Beck: So this will get even more exciting as the subjects get more experience with the device. I suspect the goals and expectations will change as the device improves?
Greenberg:Yes, in fact, in some respects they change all the time. At first the goal was an awareness of light versus dark, or figure versus ground, and then discriminating between same versus different...but in the future, maybe one day it'll be watching CNN or driving a car! I know one common desire the patients express is seeing their grandchildren! We haven't yet really discovered the outer limits, so it's hard to define reasonable expectations...other than to be very cautious and very conservative as we step towards our goal of restoring sight to the blind.
Beck:I agree, you really want to under-promise and over-deliver as best you can. That too, is analogous to cochlear implants. In the early days we talked about the primary benefit being environmental sound awareness, and at this point, the vast majority of newly implanted people terrifically exceed that, and they can chat on the phone, and participate fully in most conversations...so "reasonable expectations" have evolved over time! What is the current FDA status?
Greenberg: We have two FDA clinical trials underway...One is a long term clinical trial with 6 patients, and then we have a short term study underway too, and that one is evaluating the next generation device. We're hoping to do a multi-center trial in the next year or two. As of this moment, the Doheny Eye Institute at USC is the only center working with us, and several of the scientists and physicians that worked with me at Johns Hopkins were recruited by Doheny, and they are among the best retinal surgeons and scientists in this field.
Beck:Dr.
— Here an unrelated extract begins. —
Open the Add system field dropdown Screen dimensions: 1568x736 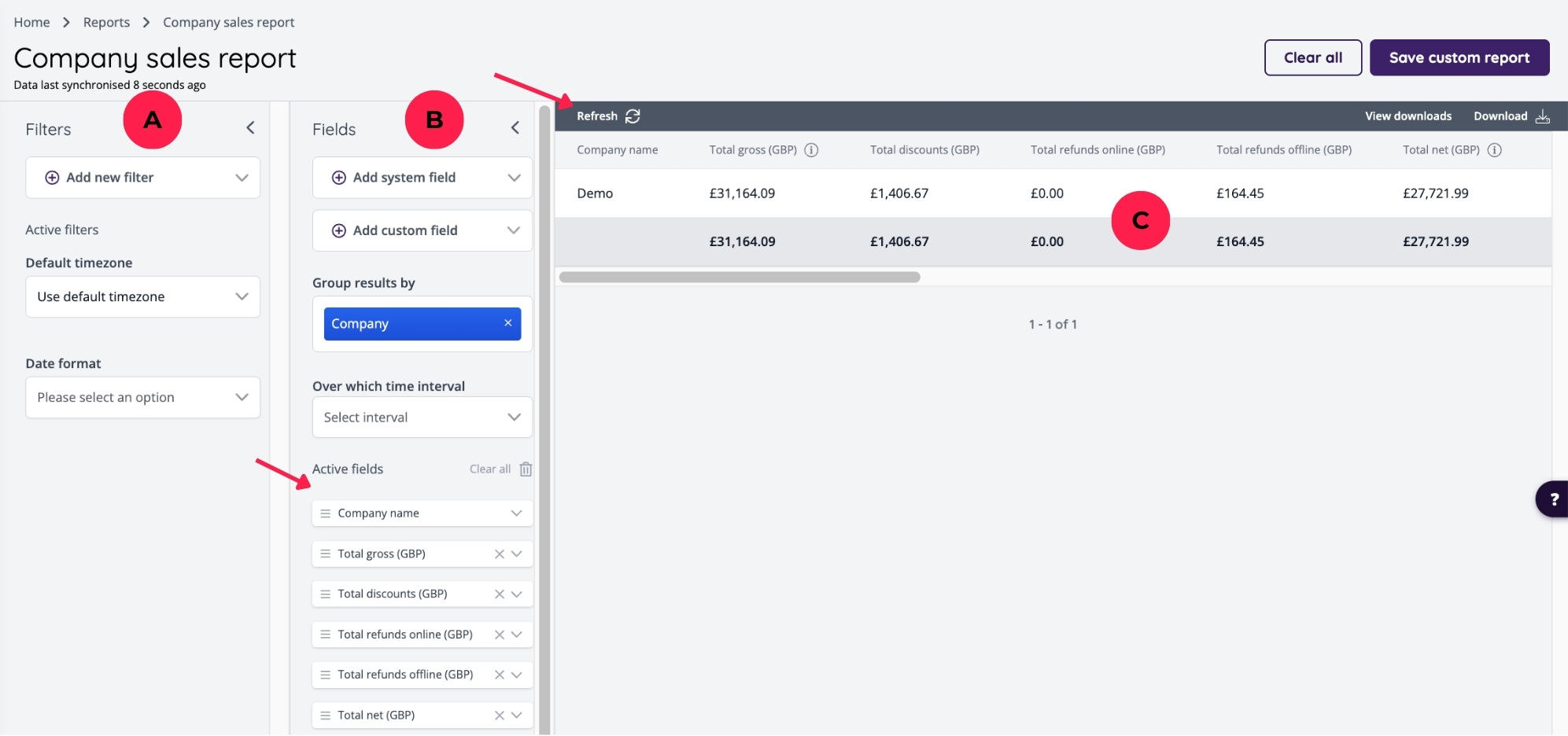tap(422, 178)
Greenberg, my recollection was that the first visual implant was done in concert with three surgeons...an ENT surgeon, a retinal surgeon and an oculoplastic surgeon?
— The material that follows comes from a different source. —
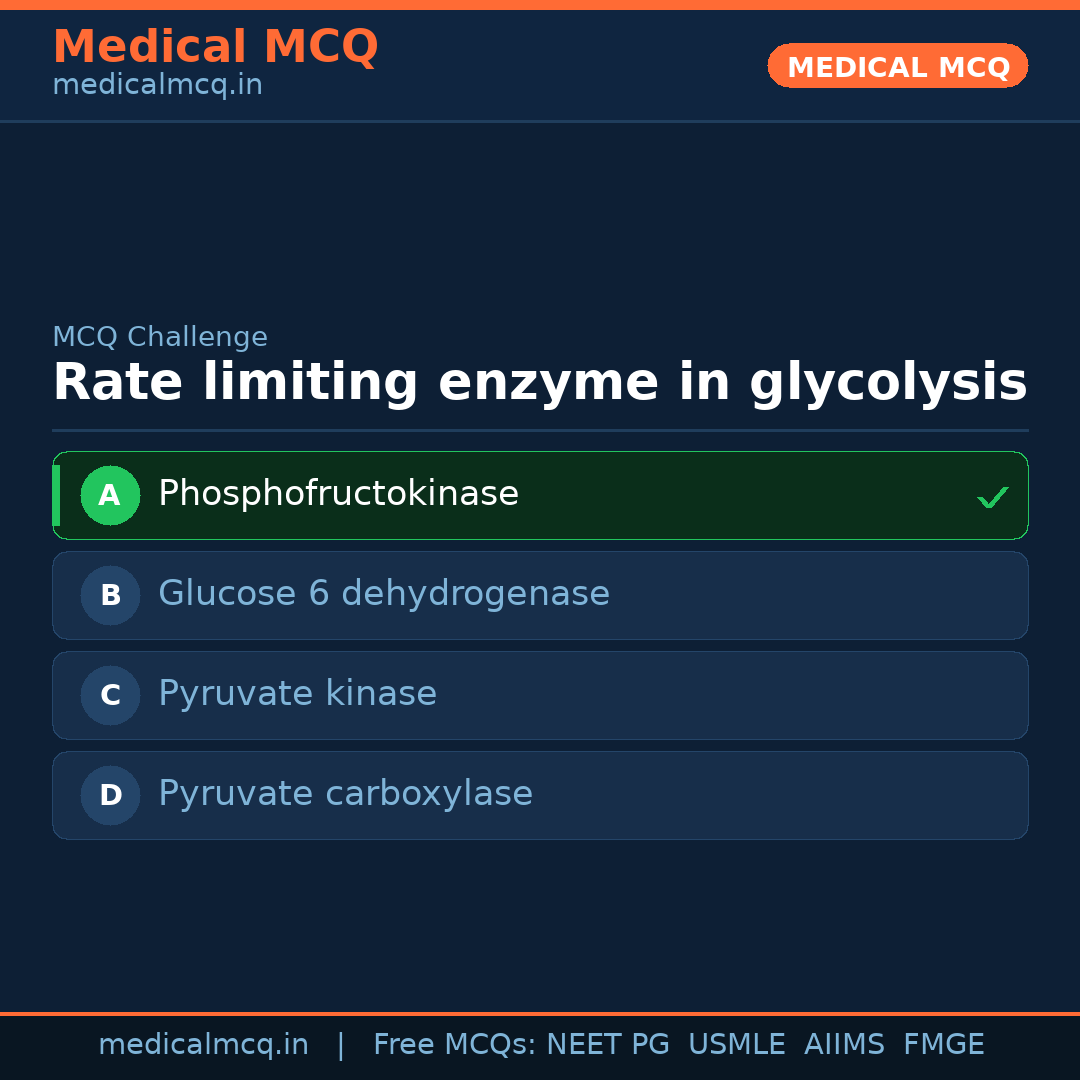1080x1080 pixels.
Task: Open the footer medicalmcq.in link
Action: [203, 1045]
Greenberg: Yes, that's right it was a team of surgeons. But for the second generation, it'll just be the retinal surgeon and all of the electronics will be located within the eye itself.
Beck: Things are changing very quickly for visual implants and Second Sight. This is very exciting, thanks for allowing me to visit with you, and I am so grateful for your time.
Greenberg: Thanks Dr. Beck. It's wonderful to share our progress with you, and I'm grateful for your continued interest.